To understand how inflation affects the value of a company, let's get down to basics. The value of a company can be written as a function of its expected cash flows over time and the discount rate appropriate for these cash flows. In its simplest form, the value of a stable growth firm can be written as:

Value = (Revenues - Operating Expenses - Depreciation) (1- tax rate) / (Cost of capital - Stable growth rate)

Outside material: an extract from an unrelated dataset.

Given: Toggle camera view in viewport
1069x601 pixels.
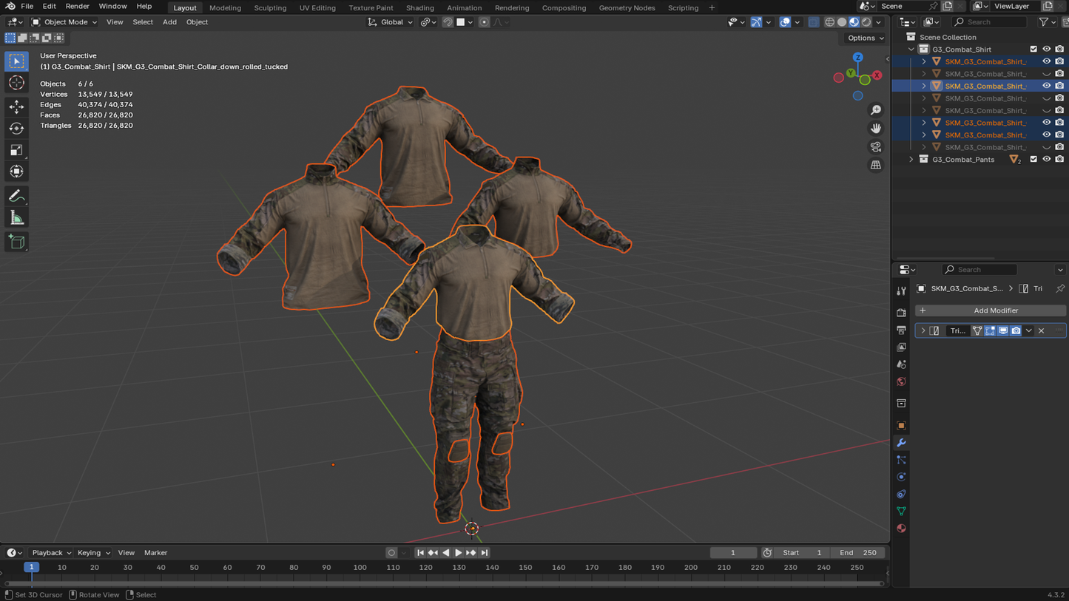Looking at the screenshot, I should tap(876, 146).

Assume now that inflation jumps from 1% to 5%. For value to be unaffected, everything has to increase proportionately. Thus, revenues, operating expenses and depreciation all have to increase at the inflation rate, the tax rate has to remain unchanged and the discount rate will have to increase by that same percentage. So, what might cause this to break down?
a. Lack of pricing power: Even though the overall inflation rate may be 5%, not all firms may be able to raise prices by that magnitude. Put simply, firms with loyal customers, a strong brand name and significant competitive advantages will be able pass inflation through better than firms without those benefits.
b. Input costs: By the same token, not all input costs will increase at the same rate as inflation. If oil prices increase at a rate higher than inflation, an airline that lacks pricing power may find itself squeezed by higher costs on one side and stagnant revenues on the other.
c. Tax rate: The tax code is written to tax nominal income, with little attention paid to how much of the increase in income comes from real growth and how much from inflation. Thus, the effective tax rate you pay may increase as inflation increases.
d. Cost of capital: The effect on higher inflation will be felt most directly in the risk free rate, which will rise as inflation rises. However, equity risk premiums (which determine cost of equity) and default spreads (for cost of debt) may also change.

Historically, higher inflation has not been a neutral factor for stocks. Stocks have done worse during periods of high and increasing inflation and much better in periods of lower inflation.